The Ambassador in India (Allen) to the Department of State1

confidential
priority

1342. At my meeting with Nehru at 11 a.m. today, I opened conversation by remarking that he and I had had to discuss many differences of policy between our two governments, but that we had not had to consider one on which wider divergence had been publicly expressed than question I wished to take up today. I wanted to repeat, as on previous occasions, that whatever differences between our two [Page 1738] governments might be, our hand would always be extended to India in dignity and friendship, as long as India chose to accept it.

I then stated that President Eisenhower would announce publicly at noon tomorrow Washington time his decision to grant military aid to Pakistan. I said President desired me to deliver personal letter to him prior to this announcement, to make it clear that this action was in no way designed against India and to express earnest hope that friendly relations between US and India would in no way be impaired.

I referred to two statements in letter which seemed to me especially significant. First was declaration that if aid was misused or directed against another in aggression, President would undertake immediate action, both within and without UN, to thwart such aggression. Second was assurance that request by India for military aid would receive most sympathetic consideration. In regard latter, I said we recognized fully India’s right to decide its own policy and that we were well aware that this policy was opposed to receipt of foreign military aid from any source. Nehru had made this abundantly clear in numerous public statements, and he should in no way construe President’s offer as indicating that we did not accept his statements as settled Indian policy at present time.
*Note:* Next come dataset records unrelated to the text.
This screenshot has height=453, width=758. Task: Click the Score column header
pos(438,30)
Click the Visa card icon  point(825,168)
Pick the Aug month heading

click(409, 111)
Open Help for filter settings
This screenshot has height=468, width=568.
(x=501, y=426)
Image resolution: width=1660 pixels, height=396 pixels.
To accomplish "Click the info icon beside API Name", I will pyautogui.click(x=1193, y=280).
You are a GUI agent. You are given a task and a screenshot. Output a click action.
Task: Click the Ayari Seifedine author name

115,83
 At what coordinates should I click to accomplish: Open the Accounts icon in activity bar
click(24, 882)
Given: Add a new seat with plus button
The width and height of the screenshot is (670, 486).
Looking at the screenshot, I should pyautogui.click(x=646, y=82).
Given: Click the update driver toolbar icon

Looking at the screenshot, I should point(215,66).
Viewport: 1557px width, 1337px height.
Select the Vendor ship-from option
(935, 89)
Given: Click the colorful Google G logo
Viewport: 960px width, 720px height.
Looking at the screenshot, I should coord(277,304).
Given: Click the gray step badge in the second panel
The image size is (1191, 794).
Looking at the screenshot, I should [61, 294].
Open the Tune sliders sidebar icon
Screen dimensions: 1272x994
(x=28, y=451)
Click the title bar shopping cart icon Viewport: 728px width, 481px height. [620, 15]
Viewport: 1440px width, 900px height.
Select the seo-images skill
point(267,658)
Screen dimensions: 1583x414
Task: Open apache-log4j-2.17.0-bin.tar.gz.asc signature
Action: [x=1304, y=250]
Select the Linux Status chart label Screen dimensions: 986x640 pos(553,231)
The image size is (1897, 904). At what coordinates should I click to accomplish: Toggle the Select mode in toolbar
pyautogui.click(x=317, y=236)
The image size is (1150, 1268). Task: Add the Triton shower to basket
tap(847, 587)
Speaking personally, I said I had been in some doubt as to desirability of this offer when it first came to my attention since he (Nehru) might have some justifiable ground for replying “in Heaven’s name don’t you accept my clear and categorical statements on this subject?” I said that on further reflection I had concluded that offer to India simultaneous with decision to grant aid to Pakistan was desirable to make it abundantly clear that we were not arming Pakistan against India.

I then handed letter to Nehru. He read both letter and public announcement carefully, taking special note of points I had emphasized. At conclusion he smiled, studied his cigarette for few moments, then said in pleasant and almost confidential tone, “I have never at any moment, since subject arose two or three months ago, had any thought whatsoever that US Government, and least of all President Eisenhower, wished to do any damage to India.” He expressed appreciation for letter and for its clear exposition of President’s motives and point of view. He said what disturbed him was not US motives but possible consequences of this action. Aside from international aspects which he had stated publicly on several occasions, he wished to speak quite frankly regarding certain internal aspects in both India and Pakistan which concerned him. He said vast majority of 40,000,000 Muslims in India were integral parts of the nation. Unfortunately, however, there were relatively small groups of extremists among Indian Muslims who did not conceal their pleasure over Pakistan aid because they hoped it might lead to renewal of Muslim domination of India. He said this feeling in turn aroused Hindu [Page 1739] extremists who were demanding all sorts of military preparations by India. As result, increased tensions were created not only between India and Pakistan but also between Indian religious communities. As regards Pakistan he paid warm tribute to Prime Minister Mohammed Ali and said he hoped very much he could remain in office. However Mohammed Ali did not have strong political organization and might not be able to withstand pressure from extremists who might force into power someone much less reasonable who would listen to adventurers.

I interrupted to refer again to President’s strong statement regarding action to prevent Pakistan aggression and said I was fully convinced that US military aid would make Pakistan aggression less likely. I pointed out that at present time US was giving military assistance of one kind or another to some thirty or forty countries and that not one of them had engaged in aggression. Nehru then reread pertinent portion of President’s letter. He made no comment but appeared to be impressed.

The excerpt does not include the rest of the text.